* _GIVEN PASSAGE_
Something I thought would be left out, but we see in Episode 5, is Jason visits a universe that has been destroyed by a virus. I wondered if it would feel too soon after the COVID pandemic.

That’s exactly why I left it out when I was first writing the scripts. It was during COVID, and I thought, “Nobody wants to watch anything about a pandemic.” So I left it out. It was actually Jennifer who came to me and said, “I miss that scene, it’s really powerful.”

And we thought about it, and figured, let’s give it a shot. There’s a million ways this could go wrong but if we can nail it, it’ll be really powerful. And it’s one of my favorite scenes of the series. And it exists because of her.

I can’t decide which universe is worse, the plague one or the one inhabited by giant bugs, which we also see in Episode 5.

Oh my God, that’s the worst world. When the art department built those bugs, they built two or three, and one was messed up so they couldn’t use it. We would take it and hide it around the set, and it just terrified everyone.

But there are other things left out from the book?

* _EXPLORE THE MATERIAL_
1: Rewrite the paragraph of the interview excerpt beginning "That's exactly why I left it out" in two shorter sentences, keeping its main facts.
2: List every number the interview excerpt mentions, whether written in figures or words.
3: Duplicate the part of the interview excerpt starting with "And we thought" and going on through "just terrified everyone.".

* _DATA EXCERPT_
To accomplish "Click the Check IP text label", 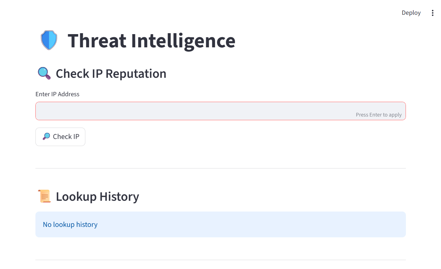I will point(66,136).
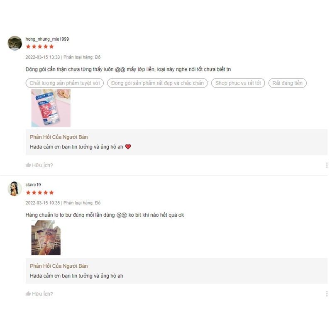The height and width of the screenshot is (332, 332).
Task: Open username claire19 profile
Action: [33, 185]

* _EXPECTED OUTPUTS_
1: The scene was dropped when the scripts were first written during COVID, out of a belief that nobody wanted to watch anything about a pandemic. Jennifer later said she missed the scene and found it really powerful.

2:
- 5 (in "Episode 5")
- two
- three
- a million

3:
And we thought about it, and figured, let’s give it a shot. There’s a million ways this could go wrong but if we can nail it, it’ll be really powerful. And it’s one of my favorite scenes of the series. And it exists because of her.

I can’t decide which universe is worse, the plague one or the one inhabited by giant bugs, which we also see in Episode 5.

Oh my God, that’s the worst world. When the art department built those bugs, they built two or three, and one was messed up so they couldn’t use it. We would take it and hide it around the set, and it just terrified everyone.